Output only the lines of the entries that follow, starting at the one with "Privacy Notice (195, 1987)" and running down to the one with "Product detail (65, 837)", both included and unchanged.

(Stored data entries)
········

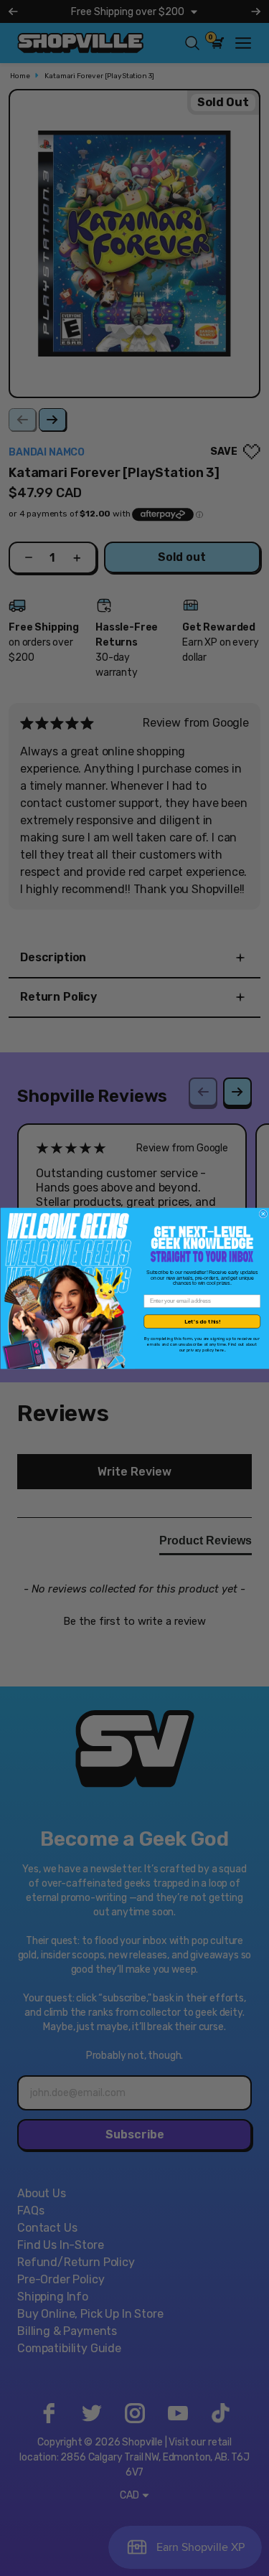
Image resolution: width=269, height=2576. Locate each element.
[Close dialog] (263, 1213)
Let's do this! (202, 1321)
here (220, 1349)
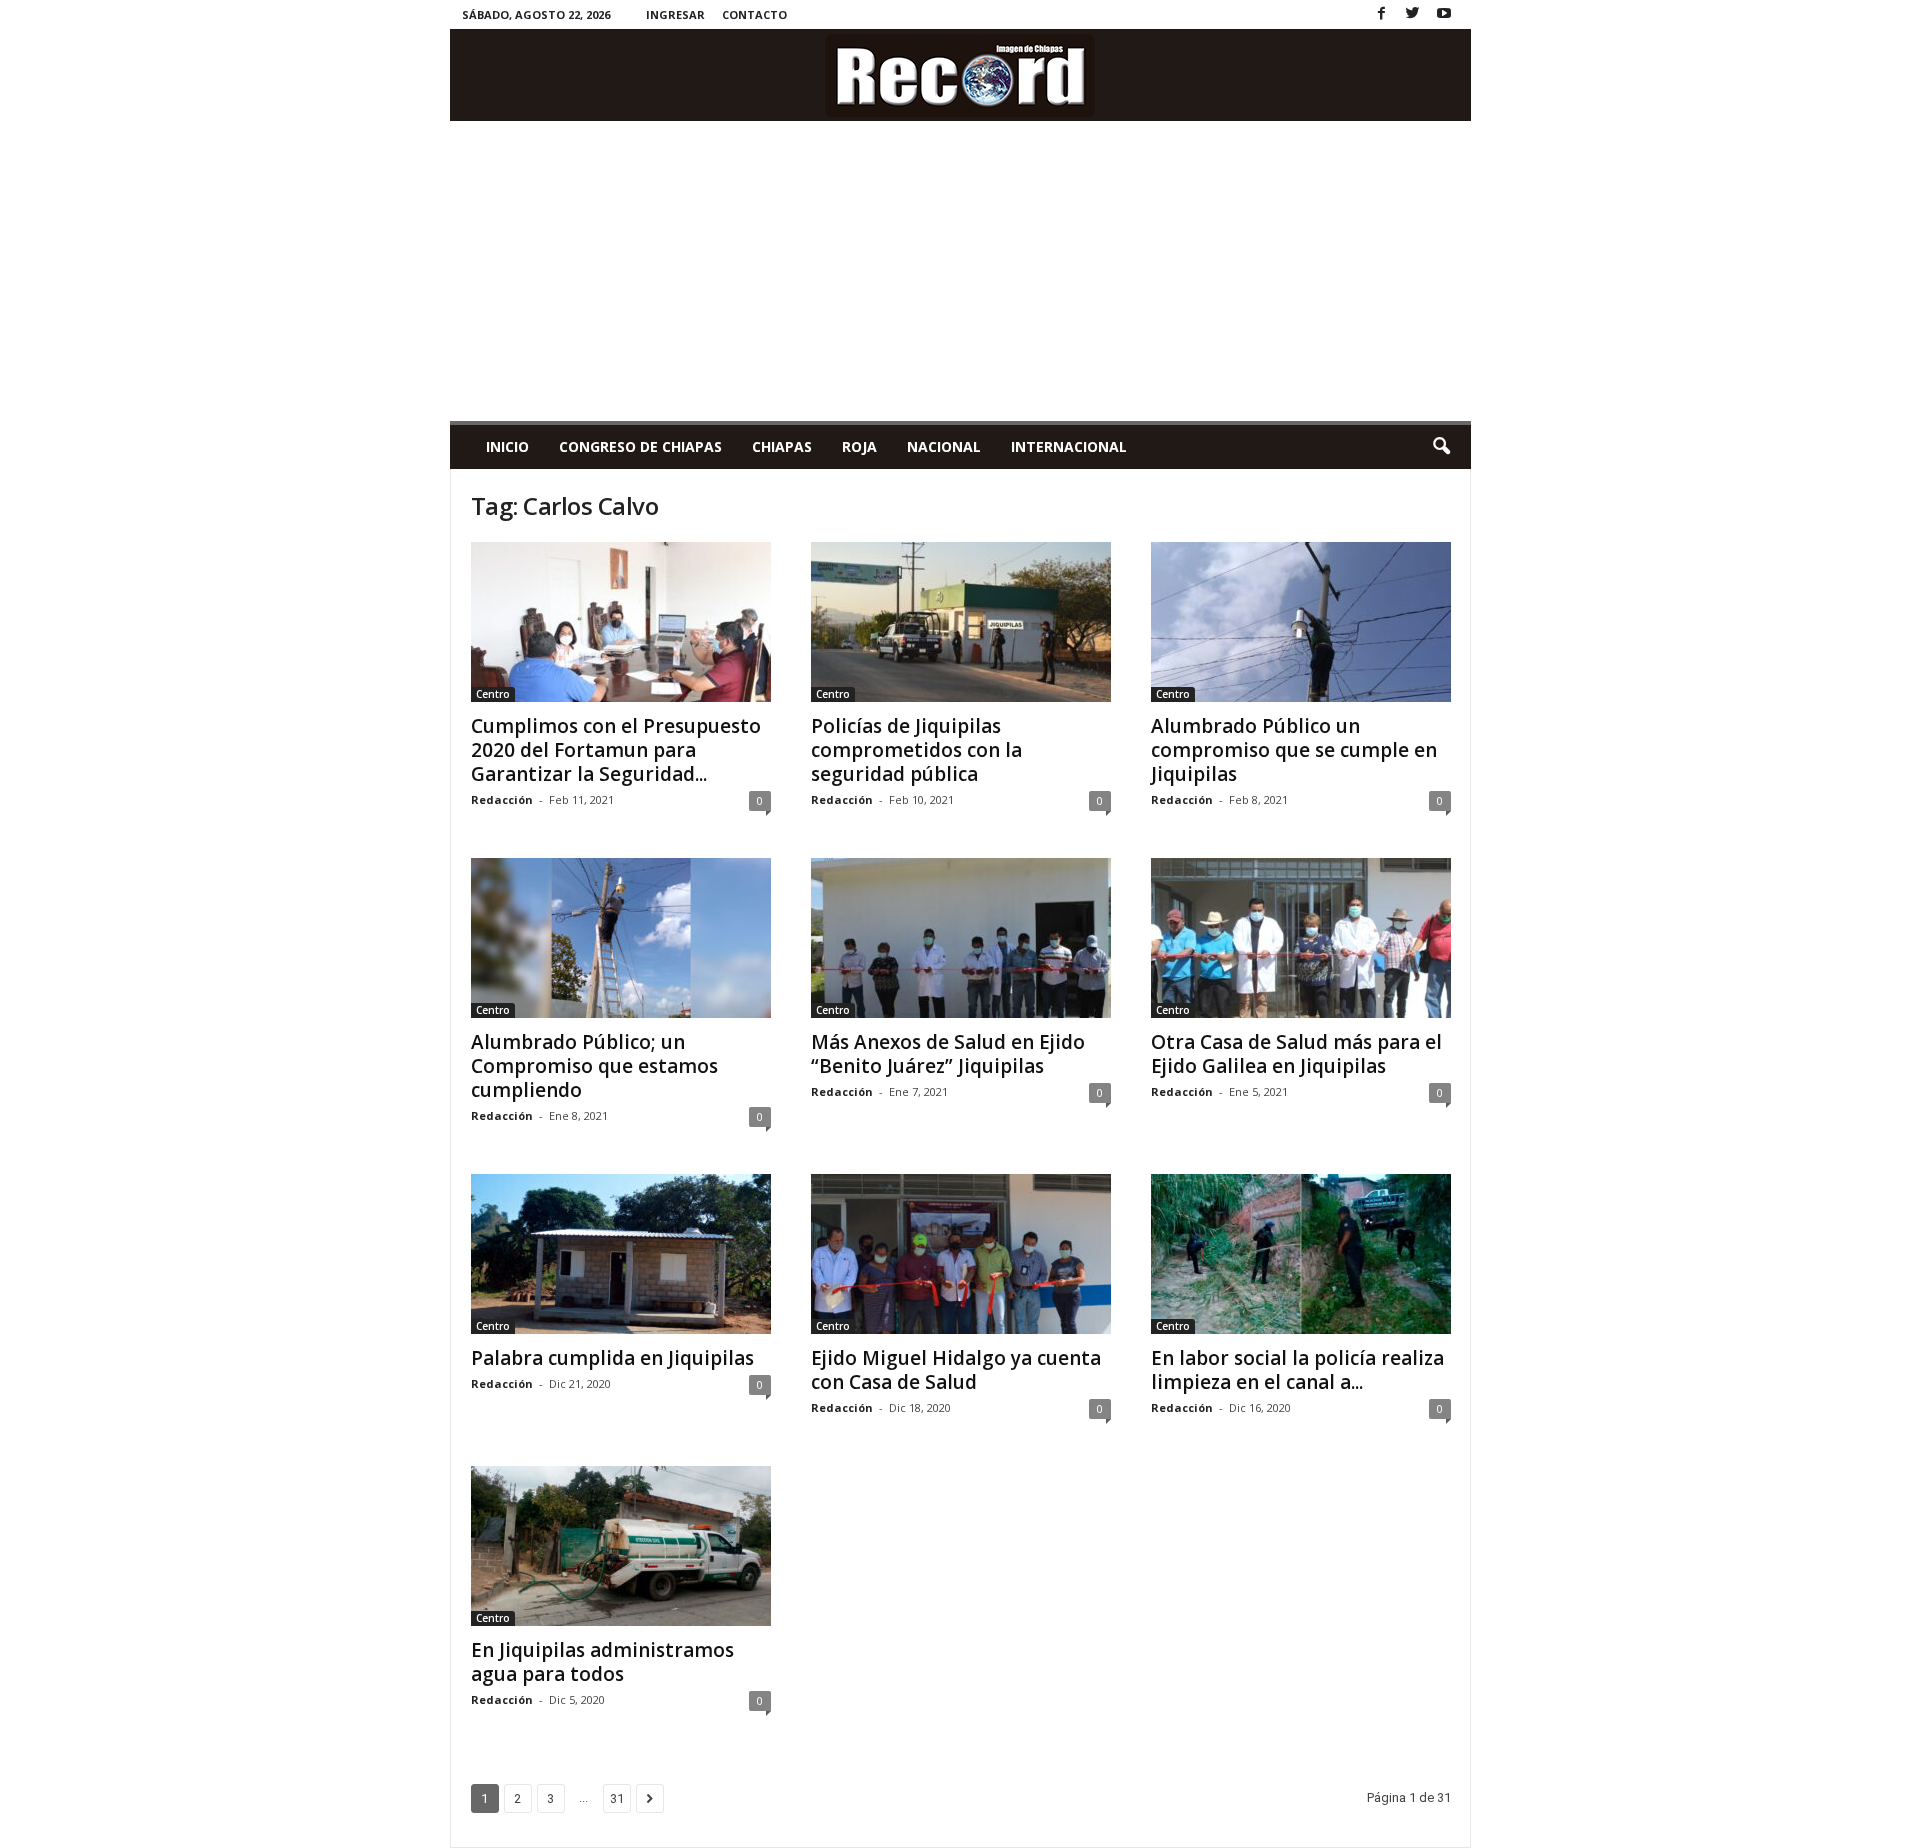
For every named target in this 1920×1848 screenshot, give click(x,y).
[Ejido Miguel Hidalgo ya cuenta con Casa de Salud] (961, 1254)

········

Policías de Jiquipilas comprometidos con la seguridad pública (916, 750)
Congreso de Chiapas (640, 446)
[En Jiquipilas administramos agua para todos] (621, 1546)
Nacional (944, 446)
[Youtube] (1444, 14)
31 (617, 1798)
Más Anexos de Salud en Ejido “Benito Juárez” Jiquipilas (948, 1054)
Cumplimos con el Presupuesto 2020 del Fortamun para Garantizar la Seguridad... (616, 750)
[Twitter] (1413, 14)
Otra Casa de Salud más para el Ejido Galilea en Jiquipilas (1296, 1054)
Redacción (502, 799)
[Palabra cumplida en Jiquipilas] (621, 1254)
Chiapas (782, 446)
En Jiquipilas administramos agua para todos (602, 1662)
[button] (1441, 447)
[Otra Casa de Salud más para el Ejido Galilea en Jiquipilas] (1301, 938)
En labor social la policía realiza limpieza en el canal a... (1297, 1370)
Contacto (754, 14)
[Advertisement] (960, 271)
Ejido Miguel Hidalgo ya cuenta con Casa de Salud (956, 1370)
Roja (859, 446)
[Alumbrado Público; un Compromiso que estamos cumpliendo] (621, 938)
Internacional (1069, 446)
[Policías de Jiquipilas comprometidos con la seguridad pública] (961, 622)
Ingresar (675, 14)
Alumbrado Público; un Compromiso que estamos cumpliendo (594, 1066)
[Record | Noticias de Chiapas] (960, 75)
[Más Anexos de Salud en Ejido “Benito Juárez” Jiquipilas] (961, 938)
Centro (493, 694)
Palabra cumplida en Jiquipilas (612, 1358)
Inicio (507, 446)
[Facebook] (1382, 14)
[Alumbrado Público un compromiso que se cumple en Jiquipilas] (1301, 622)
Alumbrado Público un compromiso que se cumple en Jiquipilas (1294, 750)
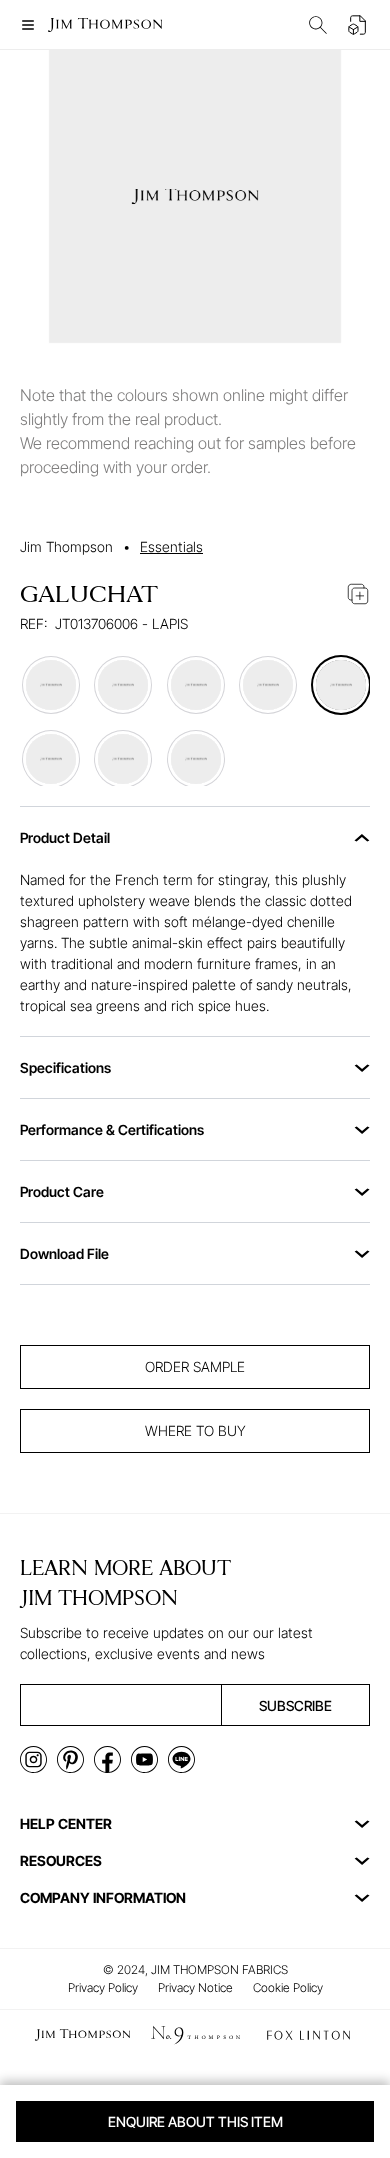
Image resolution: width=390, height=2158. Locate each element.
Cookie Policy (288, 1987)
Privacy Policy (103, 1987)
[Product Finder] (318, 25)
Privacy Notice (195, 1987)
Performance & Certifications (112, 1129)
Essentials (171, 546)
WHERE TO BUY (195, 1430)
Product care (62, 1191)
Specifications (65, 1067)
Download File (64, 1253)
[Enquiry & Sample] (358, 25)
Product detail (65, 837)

········

## Solution for this exercise:
Privacy Notice (195, 1987)
Performance & Certifications (112, 1129)
Essentials (171, 546)
WHERE TO BUY (195, 1430)
Product care (62, 1191)
Specifications (65, 1067)
Download File (64, 1253)
[Enquiry & Sample] (358, 25)
Product detail (65, 837)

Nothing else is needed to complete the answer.